In turn, Israel banned both Congresswoman for perceived anti-Semitic comments made in the past, but Rep. Tlaib was granted permission to visit her family in the West Bank.
However, she abruptly canceled her trip, and Israel’s interior minister is now directing comments at the U.S. congresswoman.
In response to abruptly canceling her trip, Aryeh Deri took to twitter to grill the congresswoman, saying that “apparently her hate for Israel overcomes her love for her grandmother.”
Rep. Tlaib just tweeted that she won't be coming to Israel.
— אריה מכלוף דרעי (@ariyederi) August 16, 2019
Tlaib announced that she would not move forward with her plans to visit her family because “oppressive conditions meant to humiliate me would break my grandmother’s heart.”

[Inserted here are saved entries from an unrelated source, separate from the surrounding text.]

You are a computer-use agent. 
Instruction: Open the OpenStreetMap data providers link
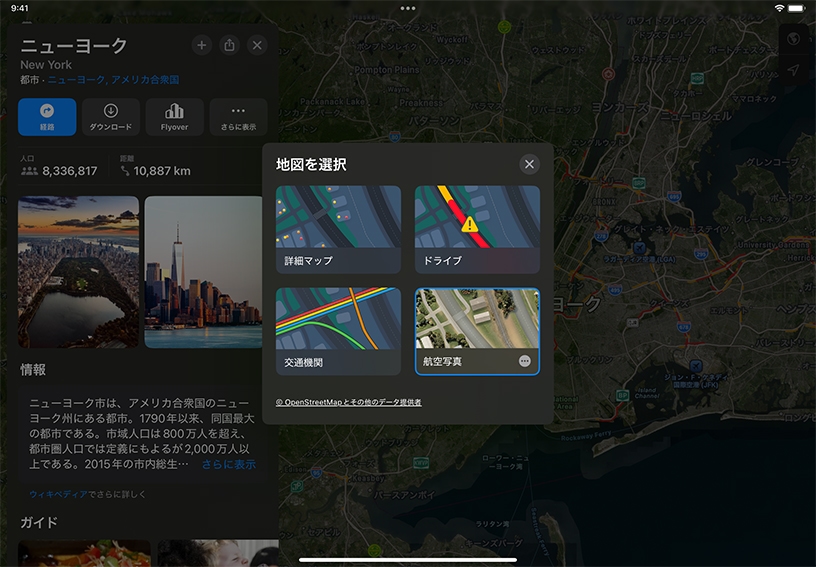pyautogui.click(x=348, y=402)
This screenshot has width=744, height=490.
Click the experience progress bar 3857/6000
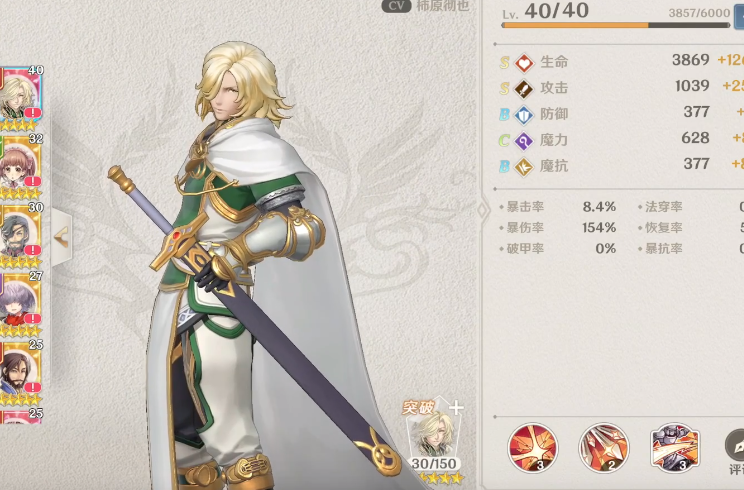pos(615,26)
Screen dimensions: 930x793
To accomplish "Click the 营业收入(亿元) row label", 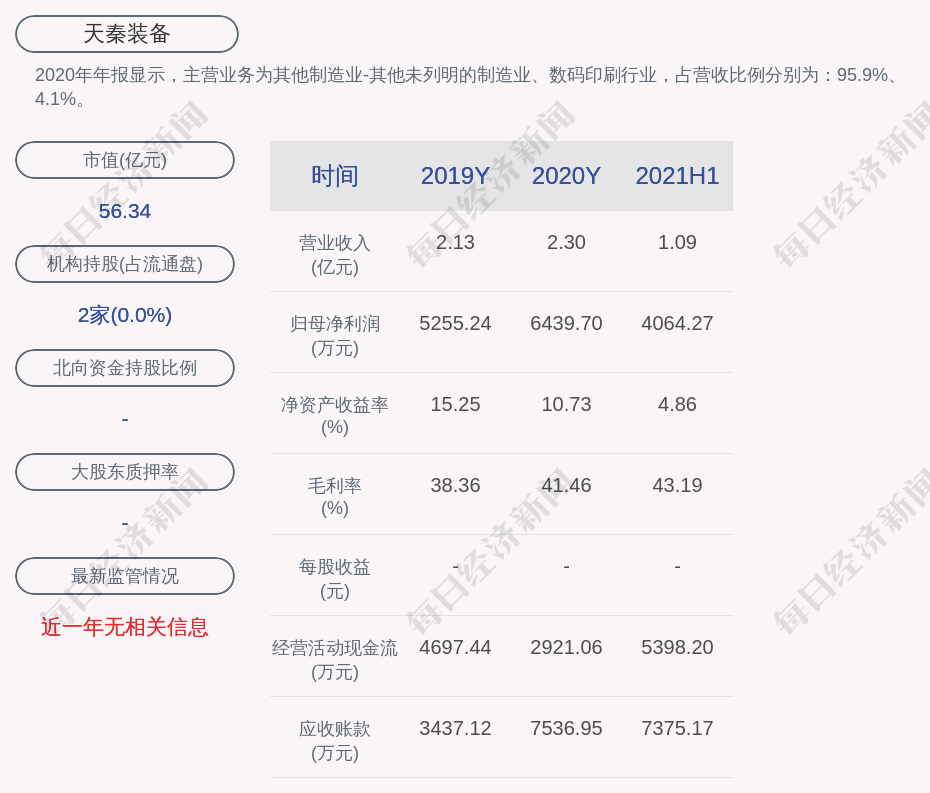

Silencing me & treating me like a criminal is not what she wants for me. It would kill a piece of me. I have decided that visiting my grandmother under these oppressive conditions stands against everything I believe in–fighting against racism, oppression & injustice. https://t.co/z5t5j3qk4H
— Rashida Tlaib (@RashidaTlaib) August 16, 2019
In addition, she took to twitter to voice that “silencing me & treating me like a criminal is not what she wants for me. It would kill a piece of me.”
So, she informed that she had “decided that visiting my grandmother under these oppressive conditions stands against everything I believe in – fighting against racism, oppression & injustice.”
Israel’s decision drew bipartisan criticism from Washington, but Israeli Prime Minister Benjamin Netanyahu agrees with the decision.
He noted on his twitter account that both Omar and Tlaib’s plan for visiting Israel “revealed that they planned a visit whose sole objective is to strengthen the boycott against us and deny Israel’s legitimacy.”
President Trump echoed in Netanyahu’s remark, initially declaring that Israel allowing the two congresswomen to enter the country would show “great weakness.”